When I want to get my faith bearings, I try to hang around people of faith who hurt, who live with suffering loss, or who somehow manage every day against steep odds. Spending time with a guy whose kidneys aren’t working, or whose daughter keeps running away from home – that sort of encounter sits me straight up in my chair.

When I’m lucky enough to be in the presence of someone whose body resembles a sculpture of scars, or whose life is a perfect definition of vulnerable, I put my cell phone away. My focus turns razor sharp. I get quiet and try to learn everything I can that I know a master’s degree never taught me.

I know a woman who lives with such deep bone pain from melanoma, with more than a dozen unrelated surgeries to her name, that one would think she should just give it all up. Call it quits on life. Throw in the towel. Remember a few good memories and pray for a new, resurrected body.

But she is simply full of life. On many days she prays an old prayer of determination, popular in the black church, which has the line: “Prop me up on my leaning side.” Her posture actually leans these days from all she’s been through in 54 short years of life. But she uses that prayer to keep her spirits from succumbing to pain.

Laced within the words of her every call and email to me is an absolute confidence that life is good. She is certain that God is on her side. And, catch this: She always asks how I am doing, how my wife is getting along, and whether work still gives me the joy it always has.

This friend faces pain, endures it, and is fearless that she will come out okay on the other side. Her vulnerable manner of trusting her life to God, and her story to close friends, is nothing short of inspirational.

From her life, and so many others like it, I have discovered a crucial difference between giving up and surrendering. To give up is to lie down, become indifferent to the world, and pronounce a hopeless state of affairs. People who give up take little interest in others. To surrender is very different. People who surrender under the sign of faith sustain a forward trajectory. They are unworried by what lies ahead, simply trusting that the Lord will lead the way.

I know plenty of people who do not know what to make of Jesus on the cross. Sometimes I don’t either. One thing I am sure of, however, is that the suffering love the Lord displayed on that tree is no picture of giving up. It strikes me as surrender, in the most beautiful sense of that word.

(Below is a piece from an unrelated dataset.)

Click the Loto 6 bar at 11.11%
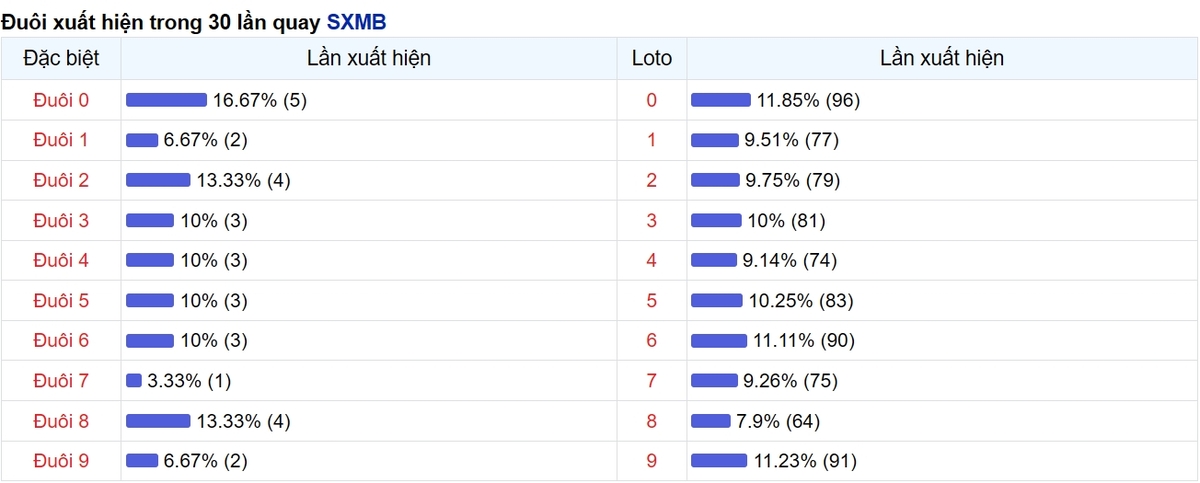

Peter W. Marty, senior pastor

One comment on “Surrender”

  • Lucia Moore

    March 24, 2016 at 1:57 pm

    Beautiful thoughts for this kind of gloomy Maundy Thursday. It again makes me so grateful for St. Paul and all the blessings we gain from it. Palm Sunday was outstanding from your really tremendous sermon to the music to the logistics and to the beautiful ‘Via Dolurus’ (sp?). We plan our winter getaways around being home for this time of year at St. Paul. We have never regreted it. Thank you, Pr. Marty and your whole staff for helping us discover the beauty of Holy Week.